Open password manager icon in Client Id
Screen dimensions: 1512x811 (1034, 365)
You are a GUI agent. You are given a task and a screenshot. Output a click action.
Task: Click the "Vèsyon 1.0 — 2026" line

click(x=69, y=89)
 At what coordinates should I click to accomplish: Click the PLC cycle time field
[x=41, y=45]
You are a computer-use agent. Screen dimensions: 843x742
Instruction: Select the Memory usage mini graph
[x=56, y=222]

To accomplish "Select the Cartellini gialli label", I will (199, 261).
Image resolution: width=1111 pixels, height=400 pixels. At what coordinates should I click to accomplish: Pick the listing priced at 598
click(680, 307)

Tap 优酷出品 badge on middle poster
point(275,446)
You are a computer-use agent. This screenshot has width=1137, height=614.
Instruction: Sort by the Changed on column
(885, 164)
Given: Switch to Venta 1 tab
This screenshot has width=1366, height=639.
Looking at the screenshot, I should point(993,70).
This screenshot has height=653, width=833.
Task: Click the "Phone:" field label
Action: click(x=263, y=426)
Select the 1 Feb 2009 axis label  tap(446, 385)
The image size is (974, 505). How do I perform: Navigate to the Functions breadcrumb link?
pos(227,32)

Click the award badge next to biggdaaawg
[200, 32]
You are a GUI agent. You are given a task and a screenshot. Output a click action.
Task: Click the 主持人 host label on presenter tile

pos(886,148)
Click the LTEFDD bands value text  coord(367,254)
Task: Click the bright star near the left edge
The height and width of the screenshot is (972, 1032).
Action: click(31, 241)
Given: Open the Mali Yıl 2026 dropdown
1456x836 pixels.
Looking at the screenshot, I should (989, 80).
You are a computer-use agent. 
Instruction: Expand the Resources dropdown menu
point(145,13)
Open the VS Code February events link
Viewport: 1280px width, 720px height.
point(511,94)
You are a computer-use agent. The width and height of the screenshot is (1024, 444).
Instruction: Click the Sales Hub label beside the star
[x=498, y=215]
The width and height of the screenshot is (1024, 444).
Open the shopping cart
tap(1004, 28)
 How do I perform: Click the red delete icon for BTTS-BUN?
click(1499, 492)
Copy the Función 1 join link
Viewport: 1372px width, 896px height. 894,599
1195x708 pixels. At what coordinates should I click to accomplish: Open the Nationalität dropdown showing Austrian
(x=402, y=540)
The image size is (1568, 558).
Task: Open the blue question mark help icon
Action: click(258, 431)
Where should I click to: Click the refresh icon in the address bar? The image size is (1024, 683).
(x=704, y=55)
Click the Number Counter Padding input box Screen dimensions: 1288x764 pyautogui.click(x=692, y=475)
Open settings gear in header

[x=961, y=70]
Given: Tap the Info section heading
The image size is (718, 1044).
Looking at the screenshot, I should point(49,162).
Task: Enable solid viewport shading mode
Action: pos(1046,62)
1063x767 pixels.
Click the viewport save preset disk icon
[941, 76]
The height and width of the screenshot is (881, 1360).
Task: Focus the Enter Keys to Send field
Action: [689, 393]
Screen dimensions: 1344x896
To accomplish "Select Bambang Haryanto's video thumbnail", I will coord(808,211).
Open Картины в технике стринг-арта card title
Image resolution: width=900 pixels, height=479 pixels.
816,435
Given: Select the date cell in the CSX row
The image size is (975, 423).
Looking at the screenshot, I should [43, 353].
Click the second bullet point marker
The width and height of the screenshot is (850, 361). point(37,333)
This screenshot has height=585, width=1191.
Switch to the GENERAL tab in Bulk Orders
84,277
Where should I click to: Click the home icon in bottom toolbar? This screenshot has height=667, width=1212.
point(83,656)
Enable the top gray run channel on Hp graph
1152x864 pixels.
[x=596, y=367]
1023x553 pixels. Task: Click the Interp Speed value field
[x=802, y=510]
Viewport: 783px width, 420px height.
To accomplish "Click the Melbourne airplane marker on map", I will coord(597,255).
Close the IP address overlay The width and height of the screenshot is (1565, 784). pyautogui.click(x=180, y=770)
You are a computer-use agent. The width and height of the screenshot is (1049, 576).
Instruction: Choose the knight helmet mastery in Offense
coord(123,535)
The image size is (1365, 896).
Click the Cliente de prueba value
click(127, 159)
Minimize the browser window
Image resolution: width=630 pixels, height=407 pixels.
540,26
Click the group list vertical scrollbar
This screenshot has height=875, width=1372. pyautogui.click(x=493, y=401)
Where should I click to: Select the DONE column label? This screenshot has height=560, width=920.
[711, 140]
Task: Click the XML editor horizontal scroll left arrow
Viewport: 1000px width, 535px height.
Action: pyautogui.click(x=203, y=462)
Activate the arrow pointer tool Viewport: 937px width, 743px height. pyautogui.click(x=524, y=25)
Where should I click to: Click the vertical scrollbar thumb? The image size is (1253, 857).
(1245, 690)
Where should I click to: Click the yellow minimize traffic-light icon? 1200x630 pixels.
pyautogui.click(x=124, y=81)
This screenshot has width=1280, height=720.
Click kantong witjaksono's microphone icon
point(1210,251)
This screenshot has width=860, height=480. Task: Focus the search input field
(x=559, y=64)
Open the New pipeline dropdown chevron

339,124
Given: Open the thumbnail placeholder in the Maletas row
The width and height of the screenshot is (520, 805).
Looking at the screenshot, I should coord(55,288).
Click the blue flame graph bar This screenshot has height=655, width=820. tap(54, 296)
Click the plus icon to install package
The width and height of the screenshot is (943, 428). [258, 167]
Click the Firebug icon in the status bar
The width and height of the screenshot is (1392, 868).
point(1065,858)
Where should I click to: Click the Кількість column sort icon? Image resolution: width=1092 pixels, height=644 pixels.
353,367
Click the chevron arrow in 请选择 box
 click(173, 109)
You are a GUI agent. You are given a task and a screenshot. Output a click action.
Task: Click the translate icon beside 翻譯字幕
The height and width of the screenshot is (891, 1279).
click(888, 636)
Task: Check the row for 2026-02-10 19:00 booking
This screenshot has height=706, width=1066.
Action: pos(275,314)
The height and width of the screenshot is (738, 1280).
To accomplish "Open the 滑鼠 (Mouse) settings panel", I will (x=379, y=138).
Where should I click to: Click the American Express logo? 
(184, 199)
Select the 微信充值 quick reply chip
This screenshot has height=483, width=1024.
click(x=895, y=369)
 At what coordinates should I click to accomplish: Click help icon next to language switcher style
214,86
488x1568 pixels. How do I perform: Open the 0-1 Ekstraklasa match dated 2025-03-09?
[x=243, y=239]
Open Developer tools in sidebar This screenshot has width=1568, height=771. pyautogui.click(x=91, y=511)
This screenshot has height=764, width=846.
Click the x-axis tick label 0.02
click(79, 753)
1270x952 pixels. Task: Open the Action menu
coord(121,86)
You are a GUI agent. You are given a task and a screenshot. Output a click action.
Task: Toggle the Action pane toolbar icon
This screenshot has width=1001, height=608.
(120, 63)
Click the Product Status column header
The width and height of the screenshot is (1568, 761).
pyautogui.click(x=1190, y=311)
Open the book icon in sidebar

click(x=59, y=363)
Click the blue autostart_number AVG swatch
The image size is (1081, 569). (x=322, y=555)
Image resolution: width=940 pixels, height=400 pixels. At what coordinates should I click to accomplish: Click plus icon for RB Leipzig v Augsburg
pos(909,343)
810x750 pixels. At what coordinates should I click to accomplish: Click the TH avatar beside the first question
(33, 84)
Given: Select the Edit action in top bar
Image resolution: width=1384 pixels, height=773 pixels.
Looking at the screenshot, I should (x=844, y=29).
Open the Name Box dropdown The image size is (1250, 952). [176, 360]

### WHAT THE TASK REQUIRES
Copy out every line from the records that has the word "thumbnail".

### RESULT
To accomplish "Select Bambang Haryanto's video thumbnail", I will coord(808,211).
Given: Open the thumbnail placeholder in the Maletas row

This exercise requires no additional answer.